Carlos el jabonero fue un vecero de esta mesa de al lado de la barra, junto con mi padre, José y Francisco Gimón, García el de la huerta Morera, Francisco Ruiz y tantos otros.
La otra entrada, más amplia, era la usada normalmente y estaba enfrente de la puerta de la calle. Una vez traspasado el muro, (por la abertura, se entiende) a la derecha y cerca de un frigorífico de cuatro puertas de color caramelo con manillas niqueladas, había, pegada a la pared, una pequeña mesa rectangular. Esa mesa y esa silla tenían dueño: Francisco Sánchez, sin cuya presencia durante años en ese sitio no puede entenderse el bar del Sindicato. Se sentaba poniendo el respaldo de la silla hacia el brazo izquierdo, sirviéndole de apoyo y el otro brazo en la mesita, junto a la inseparable “chiquenina” y el vaso. El primero lo enjuagaba con un poco de vino y lo arrojaba a los pies del mostrador. Era una forma de higiene preventiva. Siempre tenía un saludo afable para los que pasaban por allí.
Otra reunión asidua durante los años setenta la formaron Pedro José, Antonio Murillo, José Sánchez, Jesús Guerrero, Miguel y Alonso Vizuete… y los que nos uníamos a ella cuando llegábamos de vacaciones.
El primer cuerpo del local, que daba a la calle, era el salón principal, allí estaba la televisión. Disponía de cuatro mesas camillas con sus enagüillas y tapetes, y generalmente eran ocupadas cada noche por los mismos clientes.
En la última parte de la casa estaba la cocina, pequeña y comunicada con un minúsculo comedor antes de un pequeño corral. De la cocina hacia la derecha nacía la escalera, en cuyo descanso, sujeto a la pared, estaba el teléfono, negro y de cordón de tela. Esta escalera daba acceso al piso alto de la casa donde dormían los moradores.
Ya muerto Manuel, cedía Guaditoca este comedor a algún grupo de confianza para hacer allí sus cochoflos. La última vez que se usó para estos menesteres fue muy poco antes de la muerte de José, con sardinas asadas que trajo el Tato de Valverde.
En los domingos de verano la terraza de la calle era de las más concurridas del pueblo. Ponían el televisor en alto, sobre una mesa y un velador. Era cuando salían los matrimonios y allí se sentaban a tomar el fresco mientras los niños jugaban en la plaza.
Los días de diario del verano se echaba el fondo en pequeños grupos que charlaban de sus temas. No tenían nada más que callarse los de un grupo para escuchar nítidamente lo que estaban gritando los de al lado.

---+---

CONSIGNA DE TRABAJO => Vuelve a escribir el pasaje del texto sobre el bar del Sindicato desde "El primer cuerpo" hasta "los mismos clientes.", actualizándolo con "radio" en lugar de "televisión".

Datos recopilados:
---+---

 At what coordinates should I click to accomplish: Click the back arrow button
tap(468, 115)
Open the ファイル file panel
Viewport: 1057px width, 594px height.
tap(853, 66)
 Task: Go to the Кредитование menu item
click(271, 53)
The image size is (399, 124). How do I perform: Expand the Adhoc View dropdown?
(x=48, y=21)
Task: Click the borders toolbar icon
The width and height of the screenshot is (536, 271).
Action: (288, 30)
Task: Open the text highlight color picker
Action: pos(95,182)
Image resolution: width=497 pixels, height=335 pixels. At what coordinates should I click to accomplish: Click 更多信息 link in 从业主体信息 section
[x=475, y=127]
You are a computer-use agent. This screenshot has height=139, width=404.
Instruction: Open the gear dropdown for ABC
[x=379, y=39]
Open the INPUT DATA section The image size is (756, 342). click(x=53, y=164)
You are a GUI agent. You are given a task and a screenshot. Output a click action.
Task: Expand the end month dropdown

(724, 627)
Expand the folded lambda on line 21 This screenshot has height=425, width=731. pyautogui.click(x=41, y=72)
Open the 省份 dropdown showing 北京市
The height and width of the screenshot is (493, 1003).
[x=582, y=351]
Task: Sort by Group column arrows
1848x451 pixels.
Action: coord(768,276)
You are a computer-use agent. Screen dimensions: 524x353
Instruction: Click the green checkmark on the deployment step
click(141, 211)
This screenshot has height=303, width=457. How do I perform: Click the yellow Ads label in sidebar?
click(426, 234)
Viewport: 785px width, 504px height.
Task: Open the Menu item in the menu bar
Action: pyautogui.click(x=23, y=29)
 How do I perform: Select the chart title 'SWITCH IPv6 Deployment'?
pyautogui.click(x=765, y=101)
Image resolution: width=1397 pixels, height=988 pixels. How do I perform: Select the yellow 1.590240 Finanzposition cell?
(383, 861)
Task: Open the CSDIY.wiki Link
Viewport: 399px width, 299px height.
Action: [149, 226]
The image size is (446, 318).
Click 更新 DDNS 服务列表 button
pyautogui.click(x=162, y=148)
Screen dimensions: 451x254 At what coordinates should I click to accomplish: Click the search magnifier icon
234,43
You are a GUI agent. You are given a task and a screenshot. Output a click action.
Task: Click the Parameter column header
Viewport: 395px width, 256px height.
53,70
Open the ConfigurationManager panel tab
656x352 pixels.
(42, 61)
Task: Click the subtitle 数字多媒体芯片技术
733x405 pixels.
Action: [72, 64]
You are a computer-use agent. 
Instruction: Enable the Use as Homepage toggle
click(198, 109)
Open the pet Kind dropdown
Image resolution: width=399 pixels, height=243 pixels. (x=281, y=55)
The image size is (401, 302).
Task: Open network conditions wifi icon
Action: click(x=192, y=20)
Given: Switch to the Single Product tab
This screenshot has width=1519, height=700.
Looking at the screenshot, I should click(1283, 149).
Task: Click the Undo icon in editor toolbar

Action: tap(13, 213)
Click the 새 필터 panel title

---+---

LA RESPUESTA =>
El primer cuerpo del local, que daba a la calle, era el salón principal, allí estaba la radio. Disponía de cuatro mesas camillas con sus enagüillas y tapetes, y generalmente eran ocupadas cada noche por los mismos clientes.